- **Work required**: Copy the rows below word for word, starting with the line that contains "Task: Click the attacker" and going on through the line that contains "Action: tap(286, 314)".

- **Exercise data**:
* * *
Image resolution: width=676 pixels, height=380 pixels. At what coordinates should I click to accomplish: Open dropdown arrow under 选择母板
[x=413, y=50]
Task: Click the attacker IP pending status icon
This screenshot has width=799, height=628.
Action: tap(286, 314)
* * *
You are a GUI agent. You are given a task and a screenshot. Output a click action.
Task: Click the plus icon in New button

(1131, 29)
* * *
- **Solution for this task**:
Task: Click the attacker IP pending status icon
This screenshot has width=799, height=628.
Action: tap(286, 314)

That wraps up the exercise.